Crystal-plasticity modeling of phase transformation–viscoplasticity coupling in high-temperature shape memory alloys

Abstract

A coupling between phase transformation and viscoplasticity is observed in HTSMAs during actuation. The dislocations generated and retained phases accumulated are responsible for the coupling. It results in functional fatigue, which is reflected as an alteration in the functional properties of the alloy, and an increase in the irrecoverable deformations. The objective of the present study was to develop a theoretical framework to account for the interactions between viscoplasticity and phase transformation to simulate the alteration in functional properties and generation of irrecoverable deformations.
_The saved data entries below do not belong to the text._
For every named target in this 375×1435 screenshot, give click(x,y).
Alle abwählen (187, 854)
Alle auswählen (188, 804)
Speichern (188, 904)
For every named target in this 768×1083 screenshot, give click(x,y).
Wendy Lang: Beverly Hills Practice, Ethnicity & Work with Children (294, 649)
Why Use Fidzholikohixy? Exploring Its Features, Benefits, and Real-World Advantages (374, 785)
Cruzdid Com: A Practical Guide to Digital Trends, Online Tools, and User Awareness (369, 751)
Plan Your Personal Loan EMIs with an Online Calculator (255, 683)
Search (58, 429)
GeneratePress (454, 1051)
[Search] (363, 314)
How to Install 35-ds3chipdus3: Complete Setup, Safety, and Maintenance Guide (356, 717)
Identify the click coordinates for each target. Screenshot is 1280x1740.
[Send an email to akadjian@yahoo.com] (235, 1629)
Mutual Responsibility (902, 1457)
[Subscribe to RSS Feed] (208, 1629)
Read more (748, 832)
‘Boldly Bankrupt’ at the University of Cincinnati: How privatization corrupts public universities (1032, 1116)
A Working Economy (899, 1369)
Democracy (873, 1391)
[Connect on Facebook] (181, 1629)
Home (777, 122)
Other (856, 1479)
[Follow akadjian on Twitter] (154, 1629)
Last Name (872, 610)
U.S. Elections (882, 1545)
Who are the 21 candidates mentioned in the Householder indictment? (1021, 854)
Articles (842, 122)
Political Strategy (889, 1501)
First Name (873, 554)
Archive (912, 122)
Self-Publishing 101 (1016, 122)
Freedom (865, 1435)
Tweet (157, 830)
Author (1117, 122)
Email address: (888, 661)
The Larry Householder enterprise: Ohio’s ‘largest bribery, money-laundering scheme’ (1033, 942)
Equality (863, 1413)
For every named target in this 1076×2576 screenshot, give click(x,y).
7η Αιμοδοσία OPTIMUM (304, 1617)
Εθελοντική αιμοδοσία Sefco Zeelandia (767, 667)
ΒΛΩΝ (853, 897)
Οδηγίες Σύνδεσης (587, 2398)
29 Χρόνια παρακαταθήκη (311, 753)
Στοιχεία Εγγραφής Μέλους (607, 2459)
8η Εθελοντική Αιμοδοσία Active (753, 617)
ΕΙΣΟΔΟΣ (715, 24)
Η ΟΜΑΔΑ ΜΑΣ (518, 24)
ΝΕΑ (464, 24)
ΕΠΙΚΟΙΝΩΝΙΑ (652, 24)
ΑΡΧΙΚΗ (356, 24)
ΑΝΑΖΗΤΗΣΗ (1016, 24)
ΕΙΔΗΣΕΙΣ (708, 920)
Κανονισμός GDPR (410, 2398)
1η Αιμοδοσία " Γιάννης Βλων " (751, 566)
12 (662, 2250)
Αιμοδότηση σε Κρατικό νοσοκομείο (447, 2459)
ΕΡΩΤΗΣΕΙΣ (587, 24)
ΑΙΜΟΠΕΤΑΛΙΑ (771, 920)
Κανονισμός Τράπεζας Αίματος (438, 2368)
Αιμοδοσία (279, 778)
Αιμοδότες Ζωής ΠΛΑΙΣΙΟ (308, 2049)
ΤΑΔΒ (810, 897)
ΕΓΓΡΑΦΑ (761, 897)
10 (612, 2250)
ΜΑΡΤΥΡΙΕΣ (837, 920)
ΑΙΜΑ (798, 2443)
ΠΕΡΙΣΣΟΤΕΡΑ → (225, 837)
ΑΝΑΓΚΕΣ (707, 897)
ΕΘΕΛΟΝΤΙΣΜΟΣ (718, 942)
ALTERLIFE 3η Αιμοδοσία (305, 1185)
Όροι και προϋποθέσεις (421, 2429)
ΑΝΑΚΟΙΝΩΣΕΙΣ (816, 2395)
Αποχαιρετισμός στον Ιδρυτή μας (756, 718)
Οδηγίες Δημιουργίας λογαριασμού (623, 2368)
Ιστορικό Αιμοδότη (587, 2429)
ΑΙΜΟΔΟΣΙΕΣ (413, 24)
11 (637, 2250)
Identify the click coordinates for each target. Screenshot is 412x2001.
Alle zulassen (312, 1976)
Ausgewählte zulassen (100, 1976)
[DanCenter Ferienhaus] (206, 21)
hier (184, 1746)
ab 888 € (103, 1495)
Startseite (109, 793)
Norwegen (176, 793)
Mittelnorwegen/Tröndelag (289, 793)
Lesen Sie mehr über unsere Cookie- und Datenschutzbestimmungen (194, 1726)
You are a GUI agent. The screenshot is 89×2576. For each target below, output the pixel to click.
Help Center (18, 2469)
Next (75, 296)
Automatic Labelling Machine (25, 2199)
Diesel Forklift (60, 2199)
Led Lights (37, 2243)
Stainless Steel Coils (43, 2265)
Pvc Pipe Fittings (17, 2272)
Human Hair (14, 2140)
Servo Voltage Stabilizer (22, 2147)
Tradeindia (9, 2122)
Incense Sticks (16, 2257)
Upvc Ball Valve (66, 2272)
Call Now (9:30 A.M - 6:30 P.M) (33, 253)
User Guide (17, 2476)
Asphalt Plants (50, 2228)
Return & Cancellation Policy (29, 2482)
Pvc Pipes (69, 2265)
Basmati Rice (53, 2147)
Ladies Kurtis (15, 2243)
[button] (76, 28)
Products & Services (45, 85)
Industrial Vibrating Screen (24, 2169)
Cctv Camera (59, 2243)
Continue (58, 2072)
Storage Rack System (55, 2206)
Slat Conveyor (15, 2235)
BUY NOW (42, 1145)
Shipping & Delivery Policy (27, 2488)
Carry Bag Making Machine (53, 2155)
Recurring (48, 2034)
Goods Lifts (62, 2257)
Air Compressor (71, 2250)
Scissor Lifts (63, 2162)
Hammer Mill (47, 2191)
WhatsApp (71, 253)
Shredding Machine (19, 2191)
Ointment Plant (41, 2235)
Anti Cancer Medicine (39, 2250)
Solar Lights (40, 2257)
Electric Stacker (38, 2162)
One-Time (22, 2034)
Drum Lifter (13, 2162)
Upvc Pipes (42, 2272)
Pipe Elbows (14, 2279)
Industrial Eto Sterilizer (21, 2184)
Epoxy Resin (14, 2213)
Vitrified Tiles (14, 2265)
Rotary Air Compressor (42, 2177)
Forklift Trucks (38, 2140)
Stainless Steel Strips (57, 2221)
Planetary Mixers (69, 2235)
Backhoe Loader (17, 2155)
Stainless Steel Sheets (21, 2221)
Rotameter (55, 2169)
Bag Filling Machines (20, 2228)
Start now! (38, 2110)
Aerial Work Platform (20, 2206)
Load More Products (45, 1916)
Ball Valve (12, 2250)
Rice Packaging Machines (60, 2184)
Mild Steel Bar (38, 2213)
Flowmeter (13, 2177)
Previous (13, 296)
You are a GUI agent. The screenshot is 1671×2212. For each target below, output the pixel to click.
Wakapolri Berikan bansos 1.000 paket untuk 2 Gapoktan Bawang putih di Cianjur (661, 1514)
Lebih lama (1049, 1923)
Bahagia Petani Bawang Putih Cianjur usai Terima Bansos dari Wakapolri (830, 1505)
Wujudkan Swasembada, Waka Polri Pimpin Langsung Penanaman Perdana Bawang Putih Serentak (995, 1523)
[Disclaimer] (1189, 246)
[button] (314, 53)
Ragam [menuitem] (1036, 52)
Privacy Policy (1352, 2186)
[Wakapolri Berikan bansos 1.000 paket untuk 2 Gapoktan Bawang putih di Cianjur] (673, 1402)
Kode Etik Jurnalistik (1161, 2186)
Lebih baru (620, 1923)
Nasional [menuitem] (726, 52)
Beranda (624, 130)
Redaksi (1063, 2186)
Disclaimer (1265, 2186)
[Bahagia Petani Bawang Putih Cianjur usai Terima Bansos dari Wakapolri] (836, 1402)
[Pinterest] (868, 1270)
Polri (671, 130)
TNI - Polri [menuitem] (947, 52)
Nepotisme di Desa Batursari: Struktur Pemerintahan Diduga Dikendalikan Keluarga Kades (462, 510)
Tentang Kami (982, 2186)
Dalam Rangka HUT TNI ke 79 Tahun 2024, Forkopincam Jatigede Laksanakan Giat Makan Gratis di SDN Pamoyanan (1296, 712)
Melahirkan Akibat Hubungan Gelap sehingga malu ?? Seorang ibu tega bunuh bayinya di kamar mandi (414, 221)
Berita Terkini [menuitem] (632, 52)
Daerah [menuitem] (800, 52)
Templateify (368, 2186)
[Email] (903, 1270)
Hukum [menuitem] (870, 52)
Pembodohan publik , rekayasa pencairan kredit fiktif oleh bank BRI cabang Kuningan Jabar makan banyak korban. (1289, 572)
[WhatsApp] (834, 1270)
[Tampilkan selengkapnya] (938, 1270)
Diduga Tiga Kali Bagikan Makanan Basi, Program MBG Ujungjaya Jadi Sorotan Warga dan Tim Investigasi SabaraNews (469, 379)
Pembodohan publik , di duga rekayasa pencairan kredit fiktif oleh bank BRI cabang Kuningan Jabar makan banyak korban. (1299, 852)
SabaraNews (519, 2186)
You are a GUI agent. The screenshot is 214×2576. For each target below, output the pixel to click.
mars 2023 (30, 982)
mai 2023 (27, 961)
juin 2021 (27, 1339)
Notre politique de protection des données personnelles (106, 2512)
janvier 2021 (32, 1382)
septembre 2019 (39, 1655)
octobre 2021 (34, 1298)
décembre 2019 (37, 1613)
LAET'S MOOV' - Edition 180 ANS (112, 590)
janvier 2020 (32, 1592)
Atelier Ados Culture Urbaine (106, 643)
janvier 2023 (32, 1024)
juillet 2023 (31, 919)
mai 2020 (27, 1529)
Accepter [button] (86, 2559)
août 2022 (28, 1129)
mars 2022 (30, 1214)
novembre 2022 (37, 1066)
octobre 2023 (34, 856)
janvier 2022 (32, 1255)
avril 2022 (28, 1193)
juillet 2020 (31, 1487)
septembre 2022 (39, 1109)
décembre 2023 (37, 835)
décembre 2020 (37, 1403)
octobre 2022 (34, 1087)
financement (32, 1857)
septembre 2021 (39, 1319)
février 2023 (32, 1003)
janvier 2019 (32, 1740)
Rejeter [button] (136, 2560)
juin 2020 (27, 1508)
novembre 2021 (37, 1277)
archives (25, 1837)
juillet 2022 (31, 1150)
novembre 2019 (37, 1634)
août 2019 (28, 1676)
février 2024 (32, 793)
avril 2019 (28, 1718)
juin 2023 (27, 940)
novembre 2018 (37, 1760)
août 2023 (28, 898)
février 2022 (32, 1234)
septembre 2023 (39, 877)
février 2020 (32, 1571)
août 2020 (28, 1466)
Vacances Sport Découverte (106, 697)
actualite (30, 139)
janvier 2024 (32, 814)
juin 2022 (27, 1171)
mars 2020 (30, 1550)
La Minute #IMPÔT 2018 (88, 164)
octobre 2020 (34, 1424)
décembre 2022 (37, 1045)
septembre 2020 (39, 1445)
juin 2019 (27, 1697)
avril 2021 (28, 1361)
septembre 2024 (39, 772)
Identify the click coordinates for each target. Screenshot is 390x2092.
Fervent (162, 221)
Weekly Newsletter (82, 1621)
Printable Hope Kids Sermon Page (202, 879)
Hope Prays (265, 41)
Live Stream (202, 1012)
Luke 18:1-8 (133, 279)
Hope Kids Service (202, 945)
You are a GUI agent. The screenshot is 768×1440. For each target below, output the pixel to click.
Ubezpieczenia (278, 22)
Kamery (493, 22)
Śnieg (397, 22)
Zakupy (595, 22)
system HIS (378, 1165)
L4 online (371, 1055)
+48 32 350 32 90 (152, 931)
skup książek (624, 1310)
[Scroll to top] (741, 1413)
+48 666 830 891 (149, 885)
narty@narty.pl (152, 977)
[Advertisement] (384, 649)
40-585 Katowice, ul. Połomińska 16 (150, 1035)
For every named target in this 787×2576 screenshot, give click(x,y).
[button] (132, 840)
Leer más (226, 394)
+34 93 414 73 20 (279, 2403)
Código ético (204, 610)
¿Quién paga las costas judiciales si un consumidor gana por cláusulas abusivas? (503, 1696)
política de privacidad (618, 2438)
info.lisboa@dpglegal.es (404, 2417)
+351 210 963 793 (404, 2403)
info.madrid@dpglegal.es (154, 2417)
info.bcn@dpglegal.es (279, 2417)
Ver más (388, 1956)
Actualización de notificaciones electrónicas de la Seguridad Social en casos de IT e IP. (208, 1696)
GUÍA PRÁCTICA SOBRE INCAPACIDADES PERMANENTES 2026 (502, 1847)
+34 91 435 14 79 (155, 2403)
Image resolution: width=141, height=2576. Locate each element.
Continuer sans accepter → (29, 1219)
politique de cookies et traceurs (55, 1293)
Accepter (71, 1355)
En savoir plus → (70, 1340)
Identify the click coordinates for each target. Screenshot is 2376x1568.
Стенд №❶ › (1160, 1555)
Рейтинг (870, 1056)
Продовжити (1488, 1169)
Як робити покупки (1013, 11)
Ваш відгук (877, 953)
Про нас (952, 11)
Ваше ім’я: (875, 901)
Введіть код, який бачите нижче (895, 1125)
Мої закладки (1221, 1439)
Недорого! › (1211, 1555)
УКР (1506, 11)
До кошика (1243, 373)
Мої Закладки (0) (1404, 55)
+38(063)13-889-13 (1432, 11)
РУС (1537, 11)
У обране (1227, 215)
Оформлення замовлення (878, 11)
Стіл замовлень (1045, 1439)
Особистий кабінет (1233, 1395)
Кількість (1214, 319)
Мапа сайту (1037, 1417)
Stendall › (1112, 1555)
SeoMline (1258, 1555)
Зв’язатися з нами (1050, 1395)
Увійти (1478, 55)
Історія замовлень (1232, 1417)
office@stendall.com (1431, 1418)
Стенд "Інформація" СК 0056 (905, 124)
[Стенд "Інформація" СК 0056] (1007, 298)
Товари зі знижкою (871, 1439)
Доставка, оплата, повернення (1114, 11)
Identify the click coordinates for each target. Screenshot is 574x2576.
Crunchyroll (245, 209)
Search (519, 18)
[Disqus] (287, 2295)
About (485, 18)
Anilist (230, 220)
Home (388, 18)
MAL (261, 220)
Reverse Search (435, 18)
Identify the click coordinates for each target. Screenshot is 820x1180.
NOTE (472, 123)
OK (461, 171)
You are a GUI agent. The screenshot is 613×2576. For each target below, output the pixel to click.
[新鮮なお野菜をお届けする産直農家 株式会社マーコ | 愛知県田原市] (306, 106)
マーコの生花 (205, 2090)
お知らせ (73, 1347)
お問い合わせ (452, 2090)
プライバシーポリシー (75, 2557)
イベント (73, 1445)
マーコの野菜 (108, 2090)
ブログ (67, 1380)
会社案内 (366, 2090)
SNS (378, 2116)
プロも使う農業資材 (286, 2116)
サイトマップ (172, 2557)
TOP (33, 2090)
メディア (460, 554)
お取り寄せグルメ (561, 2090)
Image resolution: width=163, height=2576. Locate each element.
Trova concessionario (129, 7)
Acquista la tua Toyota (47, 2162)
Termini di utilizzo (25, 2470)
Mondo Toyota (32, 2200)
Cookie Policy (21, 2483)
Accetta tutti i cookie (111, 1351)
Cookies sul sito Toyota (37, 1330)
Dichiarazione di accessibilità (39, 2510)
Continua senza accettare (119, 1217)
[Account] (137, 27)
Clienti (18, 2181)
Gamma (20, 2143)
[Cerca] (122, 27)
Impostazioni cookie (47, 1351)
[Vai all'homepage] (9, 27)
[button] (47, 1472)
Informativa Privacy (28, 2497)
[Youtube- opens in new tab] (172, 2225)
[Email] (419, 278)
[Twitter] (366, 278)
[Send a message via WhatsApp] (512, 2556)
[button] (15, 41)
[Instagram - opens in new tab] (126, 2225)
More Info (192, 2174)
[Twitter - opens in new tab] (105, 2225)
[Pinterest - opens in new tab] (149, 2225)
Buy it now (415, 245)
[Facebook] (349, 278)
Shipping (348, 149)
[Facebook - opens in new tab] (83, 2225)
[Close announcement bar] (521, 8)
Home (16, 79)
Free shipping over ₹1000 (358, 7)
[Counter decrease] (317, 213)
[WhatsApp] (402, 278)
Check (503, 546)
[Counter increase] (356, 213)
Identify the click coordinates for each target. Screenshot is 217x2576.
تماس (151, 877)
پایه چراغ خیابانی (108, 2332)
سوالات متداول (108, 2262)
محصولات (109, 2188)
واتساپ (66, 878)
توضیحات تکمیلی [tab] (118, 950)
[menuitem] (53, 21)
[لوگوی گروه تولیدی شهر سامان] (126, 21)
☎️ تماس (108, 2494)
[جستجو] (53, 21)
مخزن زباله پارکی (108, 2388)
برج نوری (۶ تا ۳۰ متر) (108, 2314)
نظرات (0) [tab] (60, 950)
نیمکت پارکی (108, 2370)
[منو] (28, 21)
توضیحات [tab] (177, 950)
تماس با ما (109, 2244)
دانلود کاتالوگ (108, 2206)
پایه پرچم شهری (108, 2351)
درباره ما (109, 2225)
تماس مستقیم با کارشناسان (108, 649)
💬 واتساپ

A crystal-plasticity based multi-scale approach was followed to develop the framework. This approach accounts for the mechanisms of: phase transformation, transformation induced plasticity, accumulation of retained martensite, plasticity (in a rate-independent manner), and viscoplasticity (in a rate-dependent manner). The coupling was accounted by a direct effect of the dislocation densities produced by the irrecoverable mechanisms onto the transformation resistance and retained martensite. This resulted in an indirect effect on the functional properties of phase transformation. On simulating the response of single crystals and polycrystals, anisotropic responses are captured at the grain scale (from single crystals), and a nearly isotropic response is captured at the macro scale (from polycrystals). The results show consistency between the functional property trends (such as TT and hysteresis) and those observed experimentally at the macroscale. The contributions of this study are presenting an effect of: (i) texture, (ii) thermal cycling rate and (iii) functional fatigue, through the response of several randomly oriented single crystals and a polycrystal of Ni–Ti–Hf HTSMA.